Apple has pulled its iTunes store from the Christian Values Network due to what it sees as the network’s contributions to controversial groups, as tech companies tread carefully in the midst of complicated social issues. (LINK)
After what has seemed like weeks of bad news for non-believers, there is a small ray of hope tucked away in the Business Section of the newspaper. Western Washington University student Ben Crowthe submitted a petition to Apple to withdraw support for CVN. He cited the Southern Poverty Law Center’s report linking the Christian retail website to known anti-gay, anti-woman Hate Groups. Last week, Apple announced its withdrawal from the site. This is not the first time Apple has taken a stand against bigotry. In March, the company pulled an app that purported to help “cure” gay people. (LINK)
Apple is not the only big company to jump ship in recent weeks. Atlanta’s own Delta Airlines, Macy’s, Wells Fargo, BBC, and Microsoft have issued similar policy statements. To many, this marks a rare departure from the cut-throat amoral marketing which has apparently become the norm. In an age where consumers are increasingly skeptical of big corporations’ commitment to anything other than the almighty dollar — and especially in a period of economic instability, it is comforting to know that there are top level executives with some human empathy.

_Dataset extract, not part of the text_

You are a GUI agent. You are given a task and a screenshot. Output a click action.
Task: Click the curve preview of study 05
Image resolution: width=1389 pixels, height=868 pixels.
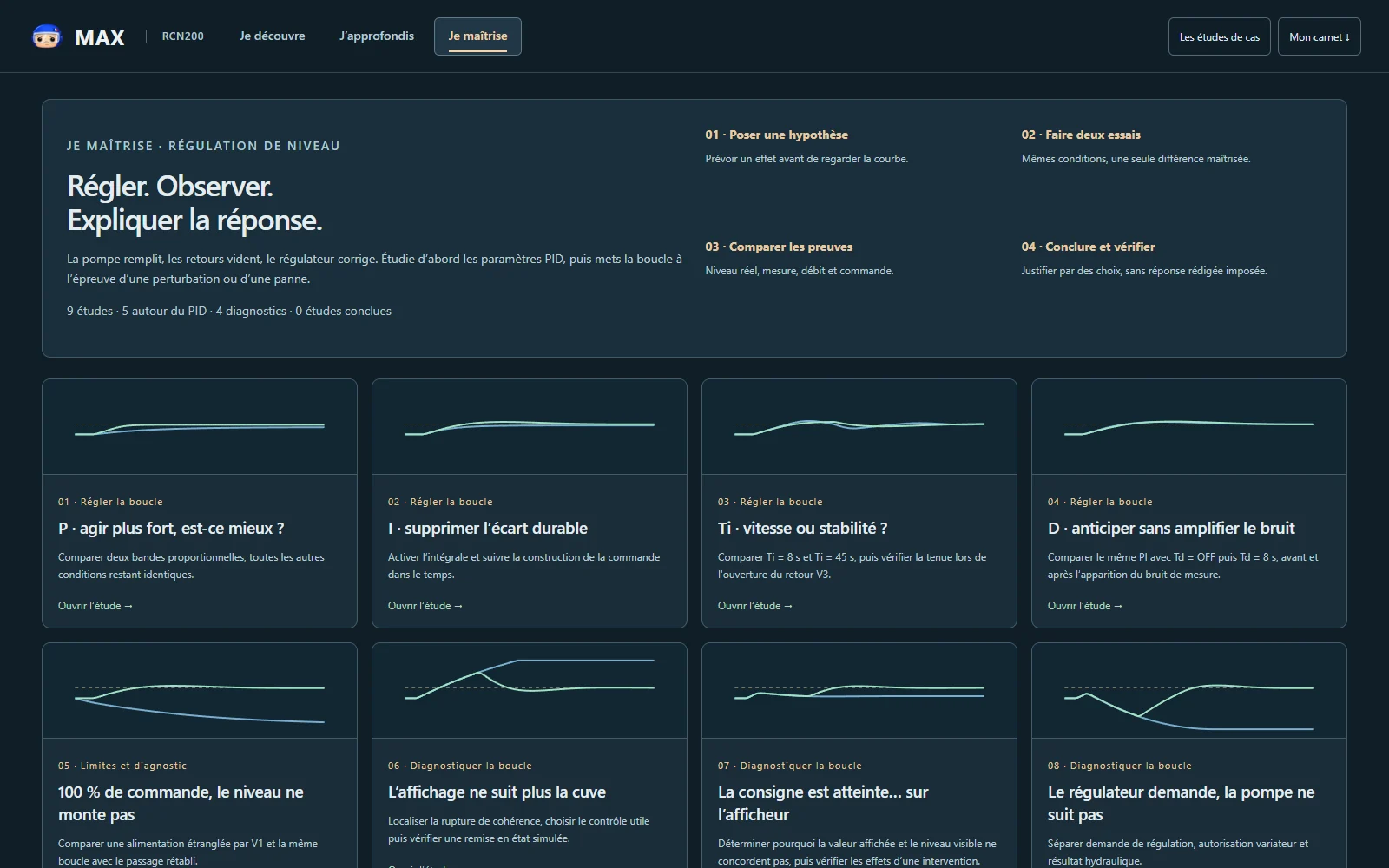[200, 691]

The issue is, however, a complicated one, and there are examples on the other side. Facebook recently removed a photo of two men kissing from a posted event, citing violations of its policy against “sexually aggressive content.” (LINK) (Besides being a photo of two men, it appeared no different than thousands of photos of heterosexual couples kissing which were allowed to stay.) It is still unclear where Facebook stands on the issue.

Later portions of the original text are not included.